Other daily routines that occur both during and off watch include running the diesel twice a day for one to two hours to charge the house batteries, running the water maker, checking the boat's rigging and lines for signs of wear or chaffing, fixing or troubleshooting for problems that pop up along the way (such as tightening the steering cable, investigating the new squeak coming from the rudder column, troubleshooting the water maker, repairing damaged rigging and lines, sail checks, etc.) general housekeeping chores, and the list goes on. It might seem surprising that so much needs to be done to keep the boat running safely over a two week period but one Vic-Maui is the equivalent of 10 years of sailing within coastal BC so 10 years of wear and tear is condensed into a two week period...

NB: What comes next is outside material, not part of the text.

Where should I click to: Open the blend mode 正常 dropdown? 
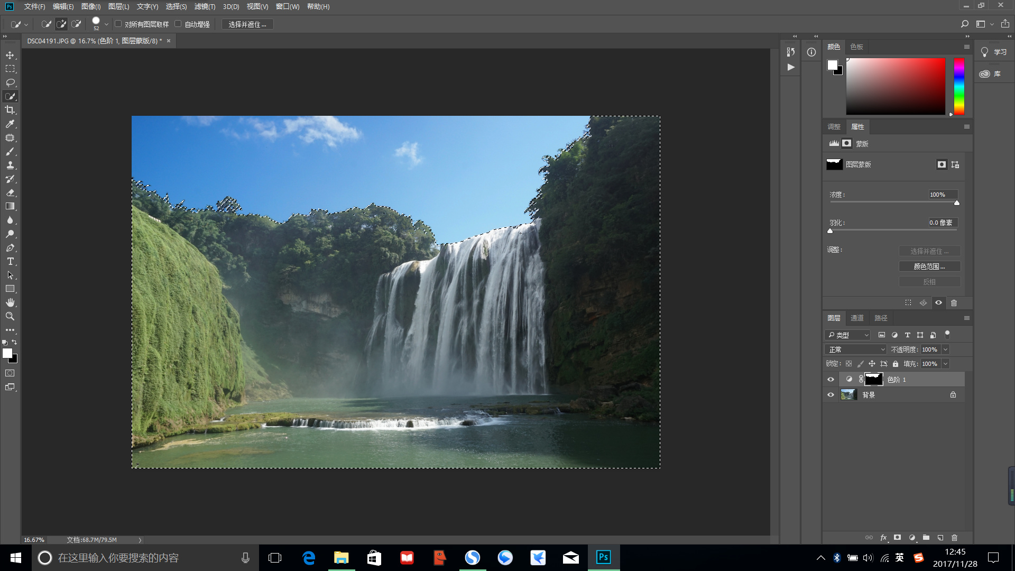pos(855,349)
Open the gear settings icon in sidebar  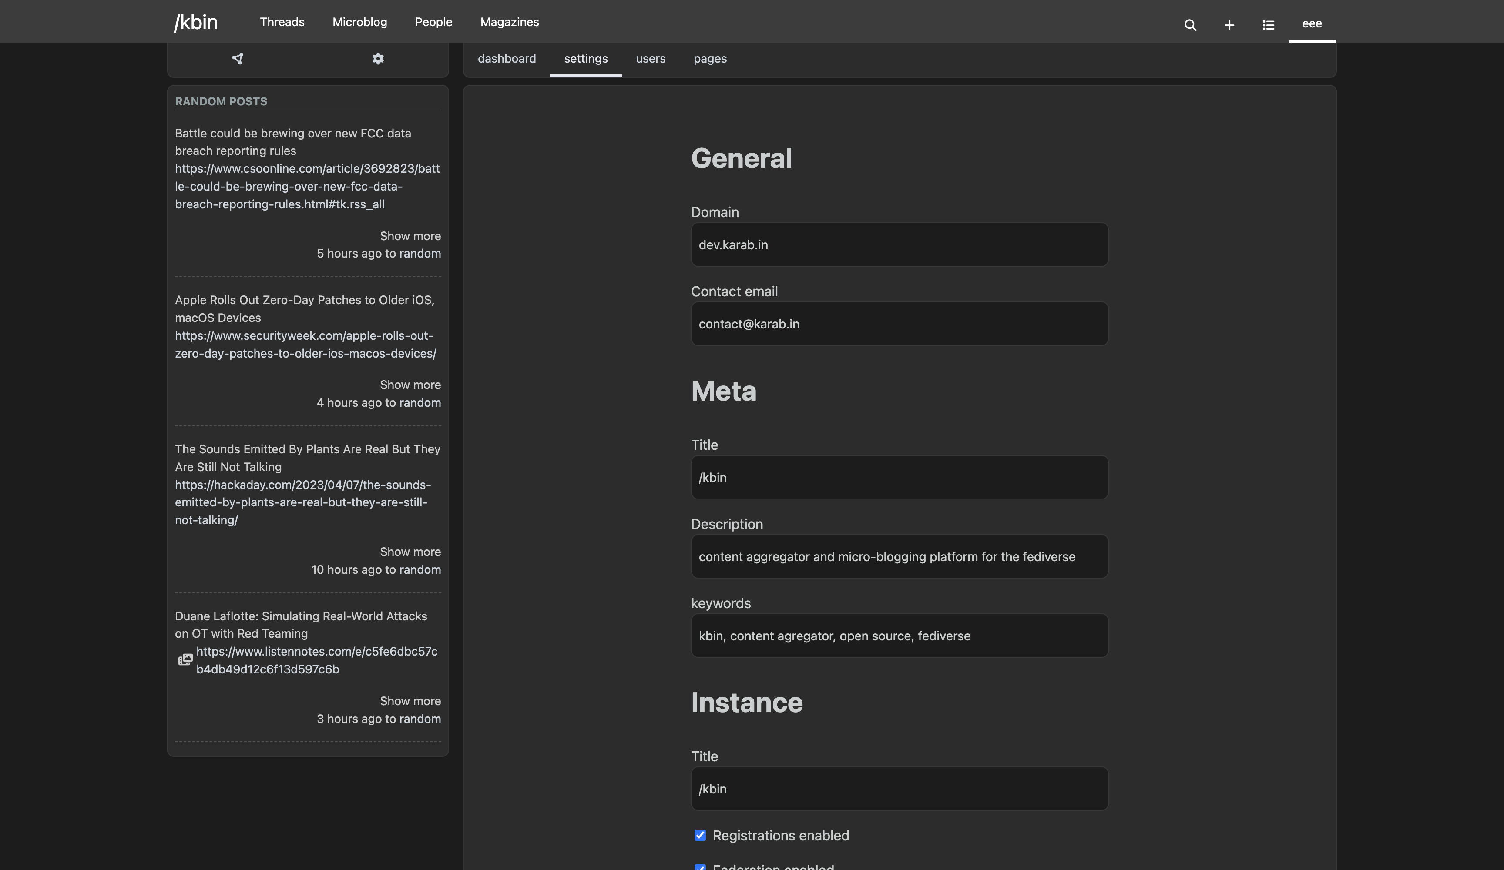378,58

The 17:00 Roll Call is another very important daily routine as it is the one and only time each day that each race boat (all divisions), must report in their location and local weather conditions to the race committee. The race
committee compiles all of this information and emails the updates to all boats before 18:00. Gunnar will plug this information into his tracking spreadsheet to determine where the race boats are with respect to our position (particularly for the boats in our division) and provide all of us an update on any of the watch changes. There are a few boats that have access to Yellowbrick so they receive automatic updates more often but these boats are by far the exception (data via satellite is not cheap).
So in summary, it may seem like there wouldn't be much to do from day to day on a long distance sailing trip such as this one but surprisingly there's always something that needs to be done.
Signed: Becalmed Admits Numerous Anachronisms Never Agrees. Better Really Eat And Drink.